Beth Anderson: Workshop Impressions

When I signed up for the OSU Digital Storytelling Workshop last summer I had my own little “agenda”. I wanted to learn the necessary software to create digital stories (iMovie and GarageBand). I wanted to learn how to “teach” the process and I wanted to create my very own story. Little did I know how much more meaningful this experience was going to be and what a positive impact it would have on both my personal and professional life.

The OSU Digital Storytelling Workshop was more than just a “class” on digital storytelling and how to incorporate it into the classroom. It was a hands-on, shared journey learning to tell our own stories. Using the 7-elements of Digital Storytelling, the story circle and dynamic use of pictures and video I was able to experience the power of telling a story firsthand. Script-writing, storyboarding, adding narration, images and appropriate soundtracks became a rich adventure when shared with the other participants in the group.

I came to the workshop thinking I would learn software, digital editing tools and the basics of digital storytelling and ended up being given the remarkable gift of telling my own story through the support, encouragement and feedback of the others in the group. I am now an advocate for Digital Storytelling as an unequaled tool to enhance a class, change lives and create meaningful connections with others.

Beth Anderson, Reference Specialist, University Libraries , 7-25-11

Beth Anderson is a Reference Specialist in the Student Technology Assistance Center at the Paul Laurence Dunbar Library at Wright State University. She teaches the course EDT110: Creating with Multimedia.

Elena Foulis: Digital Storytelling and Community

 

When I applied to participate in OSU’s digital storytelling workshop in the summer of 2014, I expected to learn about how to create a video.  I wanted to go through the process of building my own digital narrative so I can better assist and guide my students when they are ready to build their own for the service-learning classes I teach.

Initially, I was apprehensive about my limited technical abilities but trusted that the experts would guide me through the process of choosing the right “stuff” that would make my digital story visually appealing. I feel I accomplished that, but the workshop also helped me put into words the passion I have for the work I am doing. I’ve always been a reader of stories and a photography aficionada, so I was able to use images, sound and voice to tell about what I’ve learned from the stories of others. This workshop helped me highlight my oral history project about Latino life in Ohio in a way that speaks about how I have been moved by the life histories of my participants, and also by the transformations I’ve witnessed in my own students and myself.

Needless to say, this workshop spends quite a bit of time on script writing and editing, perhaps as much as the time spent on picking the right image that represents the words written on the page. I learned to listen deeply to the stories of the other participants in the classroom as well, and was sweetly touched by each and every one of the stories I heard.
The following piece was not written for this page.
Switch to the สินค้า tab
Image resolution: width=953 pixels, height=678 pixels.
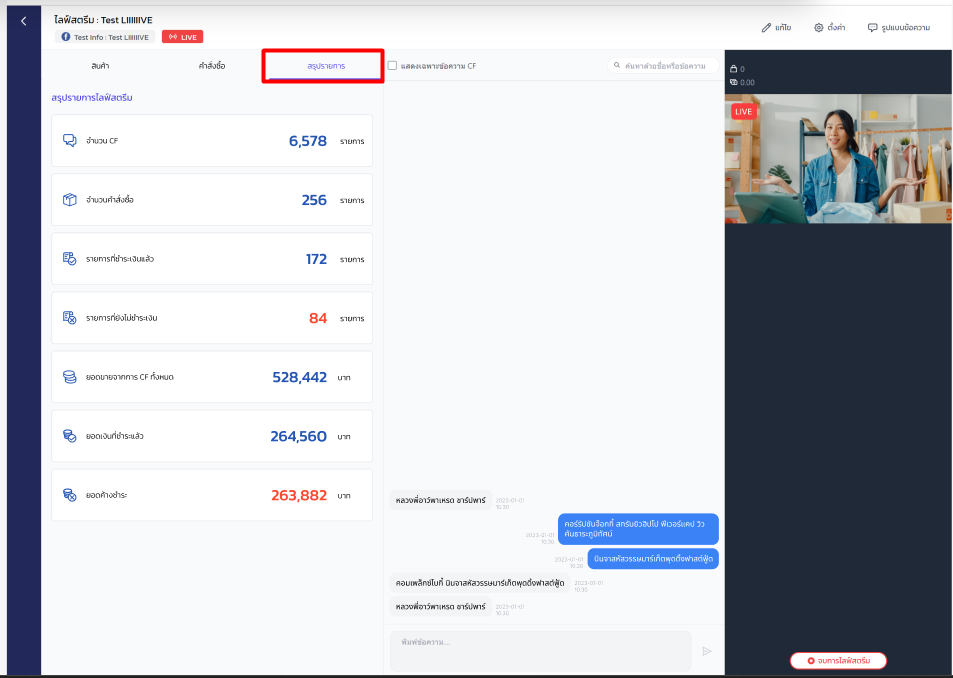coord(100,65)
As participants in this workshop, we provided feedback to each other and, at times, we were speechless by the stories heard and also by the unanimous realization that our group formed a type a kinship through storytelling. This was unexpected.

Digital storytelling not only provides a venue to express yourself, it also helps to carefully consider each and every piece of the puzzle you are about to construct. For example, what is the dramatic question you want your viewer to consider? The combination of visual images, voice-over and musical background bring to life the stories we carry with us, or the stories of those we want to honor. In the classroom, digital storytelling aligns well with reflective thinking, which is a major component of service-learning pedagogy. It pushes students to experience a profound sense of place and a real-world connection to language and people as they work in the community and carefully draft their digital narratives. It allows them to document lived experiences of proximity to people and places new to them.

Digital storytelling gives life to the written text, promotes students’ creativity and provides a new and innovative platform to assess student learning. Since digital narratives are short, only 4-6 minutes, it demands that we capture the attention of the viewer/listener immediately so he or she will listen closely to the story we are trying to tell. As an instructor, I am able to review this process and I provide feedback on my students’ scripts. Ideally, I can also provide feedback on images and music they choose for their project. Their final stories are shared with classmates at the end of the semester and I am able to evaluate their participation in the community in a way that a final power-point presentation could not.

Thank you Queenie, Alex and Brian for helping me go through the process and more confidently make use of digital storytelling in my classes!

Elena FoulisElena Foulis is a Senior Lecturer and Outreach & Service-Learning Coordinator from the Department of Spanish and Portuguese.